Reviews Nordic Giants, Mass Worship, Obsidian Sea, Kraemer (Reviews By Richard Oliver, Matt Cook, Rich P & Simon Black)

Nordic Giants - Symbiosis (Self Released) [Richard Oliver]

Nordic Giants are a band that I have heard nothing but universal praise for but it has taken me until now to actually take the time to check them out with the release of their second full-length album Symbiosis. The band are an anonymous duo based in the U.K. with the stage names of Loki and Raka and have gained a tremendous reputation for their unique cinematic post-rock but also the spectacle of their live shows. Symbiosis is an experience of an album. This is not just to be played in the background but a musical experience that demands your full attention. The cinematic descriptor for the band is certainly appropriate as it comes across as a luscious and layered soundtrack with the visuals being whatever is conjured up by your mind at the time of listening. 

There are a myriad of different instruments used in the music from piano, guitars, vintage analogue synths to such varied instruments as Tibetan bowls and a Carnyx horn. The majority of the compositions on the album are instrumental but two have guest vocalists with Alex Hedley adding emotive vocals to Faceless whilst Freyja adds her ethereal voice to Spheres. The music on Symbiosis is varied to say the least with delicate yet atmospheric songs such as Hjem and Spires Of Ascendancy mixing with more powerful and dramatic pieces such as Philosophy Of Mind and Convergence

Music that demands patience and repeated listens is generally the most rewarding and Nordic Giants certainly fall into that category as Symbiosis is an album that peels away its layers with every subsequent listen.

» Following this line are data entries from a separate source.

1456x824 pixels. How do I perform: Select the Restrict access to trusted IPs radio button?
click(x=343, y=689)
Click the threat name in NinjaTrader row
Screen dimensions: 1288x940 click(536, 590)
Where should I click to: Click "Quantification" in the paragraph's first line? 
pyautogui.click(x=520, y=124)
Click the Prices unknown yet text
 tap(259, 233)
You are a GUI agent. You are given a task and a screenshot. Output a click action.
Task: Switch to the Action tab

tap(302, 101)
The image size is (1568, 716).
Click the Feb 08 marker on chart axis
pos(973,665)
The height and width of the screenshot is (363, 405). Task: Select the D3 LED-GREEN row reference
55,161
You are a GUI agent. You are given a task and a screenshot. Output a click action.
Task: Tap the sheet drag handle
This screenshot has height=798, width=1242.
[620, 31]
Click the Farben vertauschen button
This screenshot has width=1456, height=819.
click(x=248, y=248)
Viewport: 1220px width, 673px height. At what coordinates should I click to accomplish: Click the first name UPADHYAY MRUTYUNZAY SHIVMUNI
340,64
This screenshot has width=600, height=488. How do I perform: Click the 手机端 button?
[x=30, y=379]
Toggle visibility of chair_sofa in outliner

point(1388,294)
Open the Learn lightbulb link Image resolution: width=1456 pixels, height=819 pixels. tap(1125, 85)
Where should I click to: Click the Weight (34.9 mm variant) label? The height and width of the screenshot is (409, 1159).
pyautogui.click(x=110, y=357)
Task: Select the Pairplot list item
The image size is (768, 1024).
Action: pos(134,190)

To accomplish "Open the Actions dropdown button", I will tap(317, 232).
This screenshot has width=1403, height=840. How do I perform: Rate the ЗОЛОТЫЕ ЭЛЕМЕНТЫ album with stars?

There is a lot going on not just musically but emotionally with the varying feelings and moods that the music evokes. If you have the time and patience to dedicate to this album then I cannot recommend it enough, An absolutely captivating listen. 9/10

Mass Worship - Portal Tombs (Century Media) [Matt Cook]

It’s not an easy task in 2022 to conjure images that can still creep out metalheads, given the plethora of gore-filled Slam or puke-fest Grindcore that riddles streaming services across the internet.
Extreme metallers Mass Worship bring to life the spine-chilling imagery of a literal hill of disintegrated humans: “Ruins of man/Crumpled to stone/Buried and gone/Under dunes of done.” Alright then. The aforementioned Dunes Of Bone is but a mere taste of what is to come within the confines of Portal Tombs, the Scandinavians’ sophomoric album. 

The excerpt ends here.